Как-то не помню нашей последней встречи, но, наверное, как всегда в Серебряном, Александра Яковлевна, стоя в передней, высоко вскинула руку в знак прощанья, другой придерживая слуховой аппарат — своего вечного капризного недруга и незаменимую палочку-выручалочку.
И, быть может, эта поза была бы самой пригодной для памятника многолетнему тихому мужеству.
— Прощай, наш седой Гаврош! — писал я вскоре после смерти Александры Яковлевны. — И вечно здравствуй в своих книгах, спектаклях, в наших сердцах, в вечно сменяющихся волнах читателей — «детей твоего возраста — от десяти до девяноста лет!».

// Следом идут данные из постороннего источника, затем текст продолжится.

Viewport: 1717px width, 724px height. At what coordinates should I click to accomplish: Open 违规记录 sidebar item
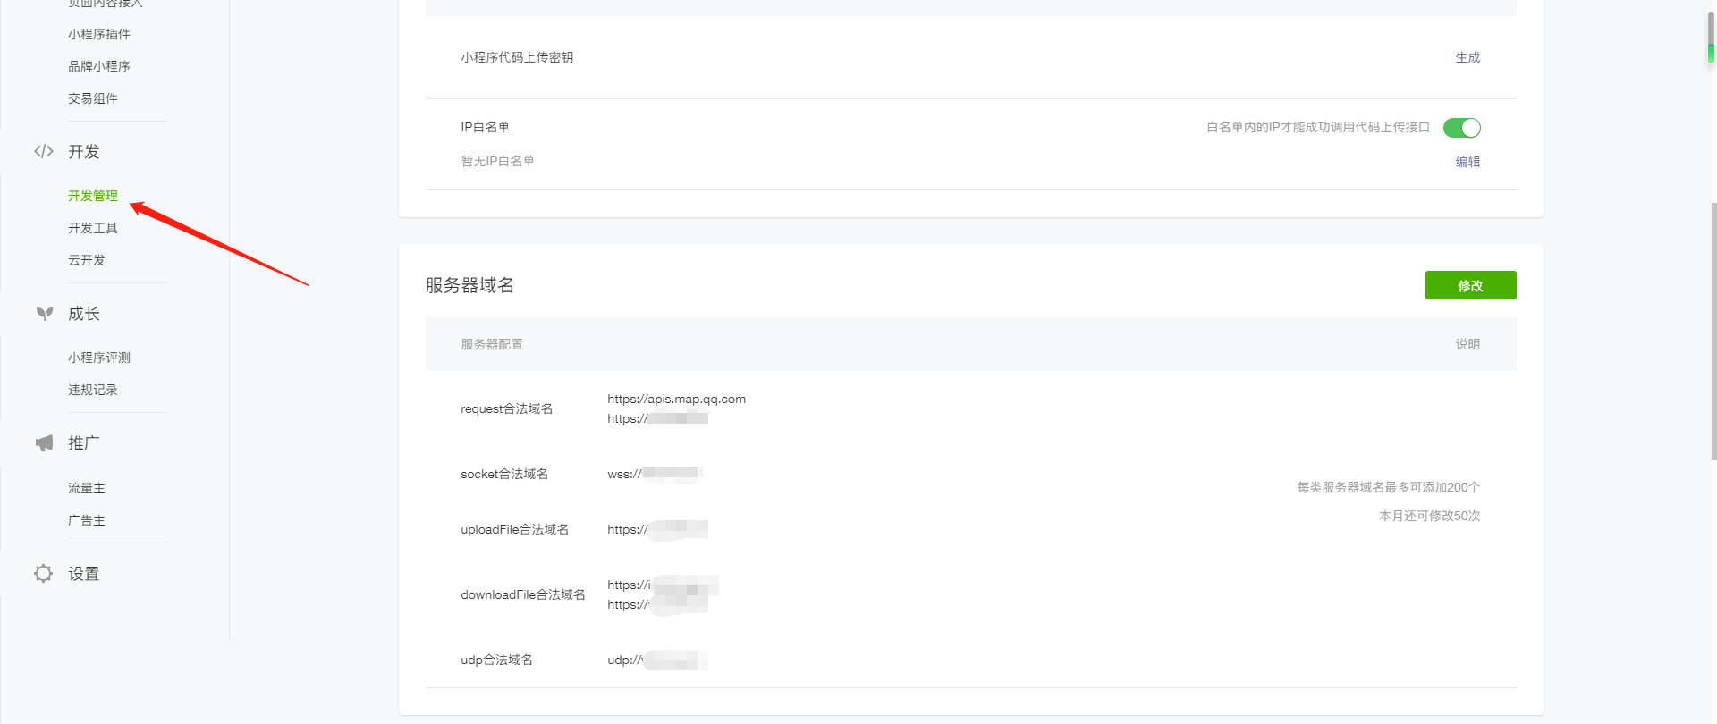tap(93, 390)
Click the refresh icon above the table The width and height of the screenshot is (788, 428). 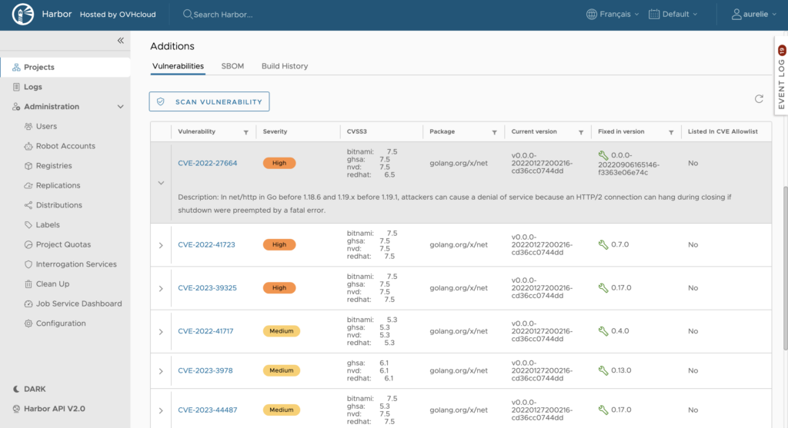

И готов повторить эта слова уже в новом веке и новом тысячелетии.
ПРОШЕДШИЕ РЯДОМ, 3. ЕФИМ ЯКОВЛЕВИЧ
Надо сказать, что чехословацкие события мы переживали вместе с семьей Ефима Яковлевича Дороша, с которым все теснее сближались с конца пятидесятых годов.
Познакомился я с ним еще в том же «Огоньке», где вышли несколько его рассказов, а в 1952 году опубликовал в «Комсомольской правде» рецензию на книгу Дороша «С новым хлебом».
Во втором выпуске уже знакомой читателю «Литературной Москвы», имевшей столь драматическую судьбу, Ефим Яковлевич начал печатать «Деревенский дневник», который хвалили даже рьяные хулители сборника.
Очерк этот начинался словами: «Остановка в лесу, километрах в ста с небольшим от Москвы. От шоссе в сторону уходит мягкий и пыльный, освещенный солнцем проселок».